What is required:
Reproduce the material below word for word, leaving out the pictures.

Task input:
....................
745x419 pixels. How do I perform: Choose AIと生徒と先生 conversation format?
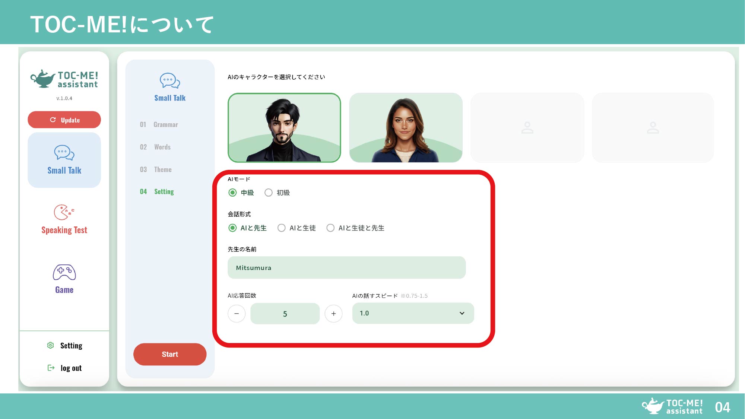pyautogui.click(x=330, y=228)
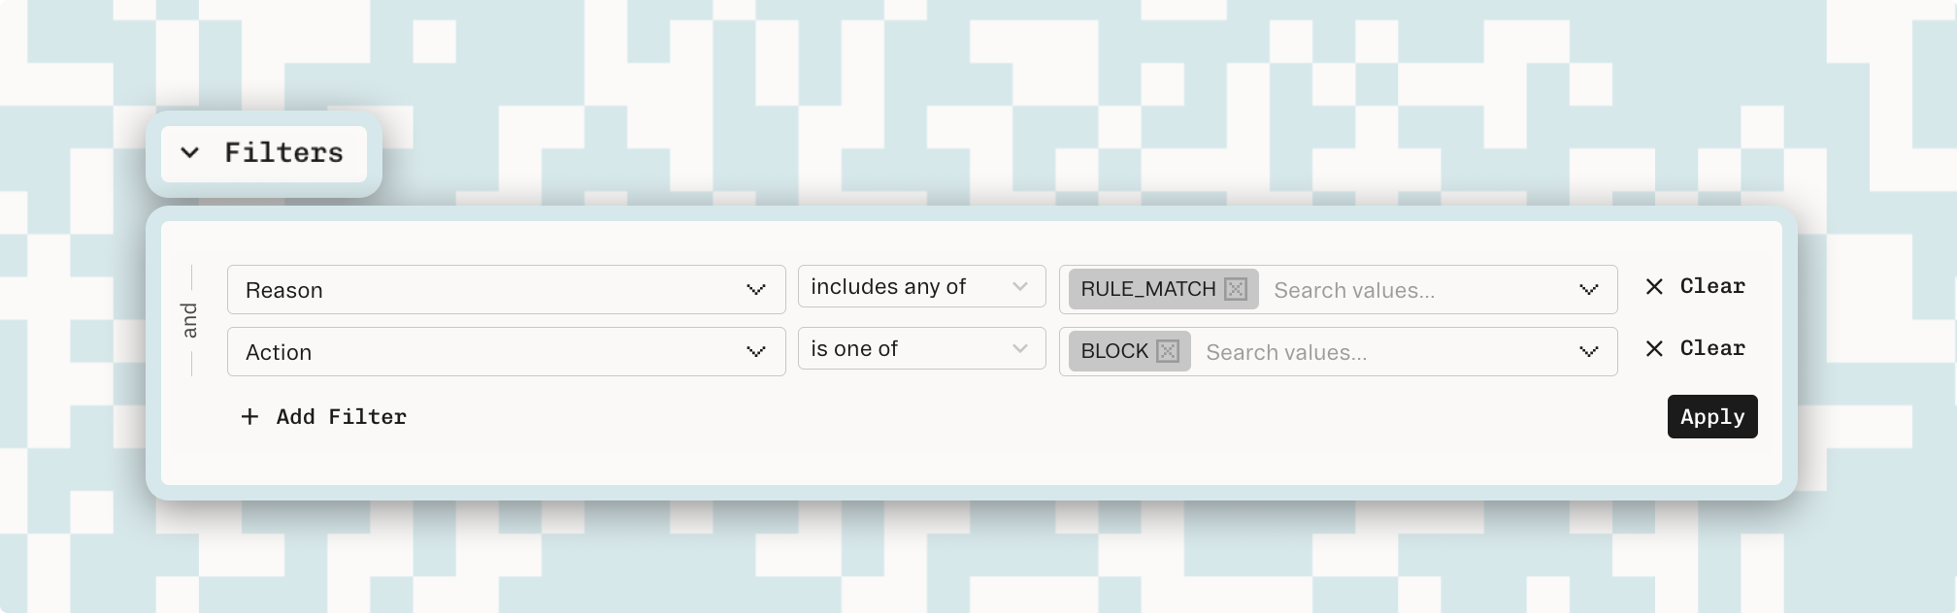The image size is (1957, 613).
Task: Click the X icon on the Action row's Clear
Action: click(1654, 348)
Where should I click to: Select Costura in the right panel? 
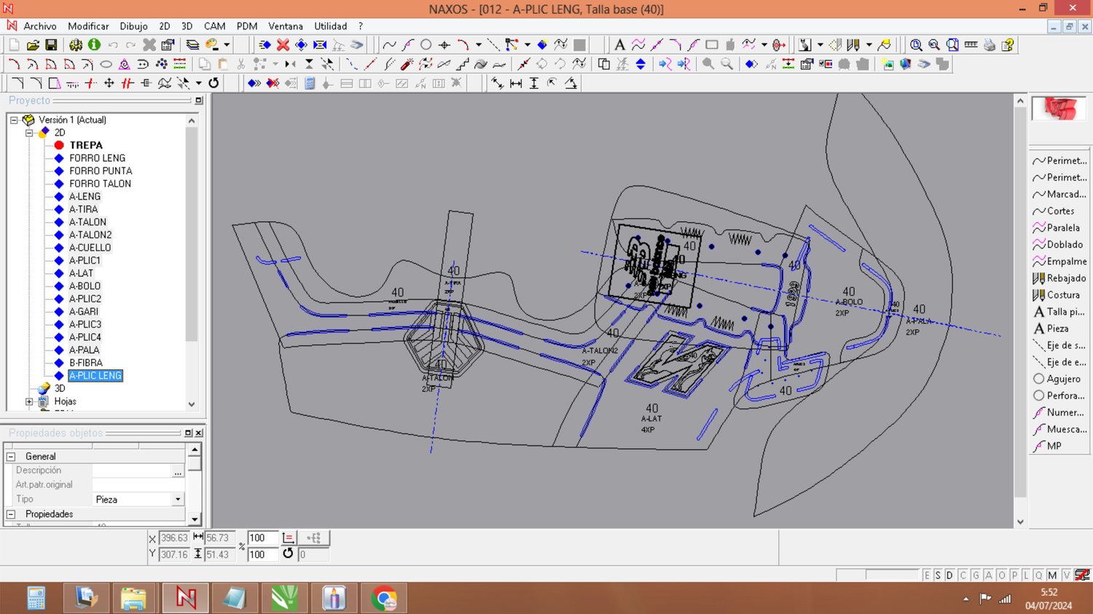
....................
Complete output:
745x419 pixels. How do I perform: Choose AIと生徒と先生 conversation format?
pyautogui.click(x=330, y=228)
The image size is (1957, 613).
Task: Click the X icon on the Action row's Clear
Action: click(1654, 348)
Where should I click to: Select Costura in the right panel? 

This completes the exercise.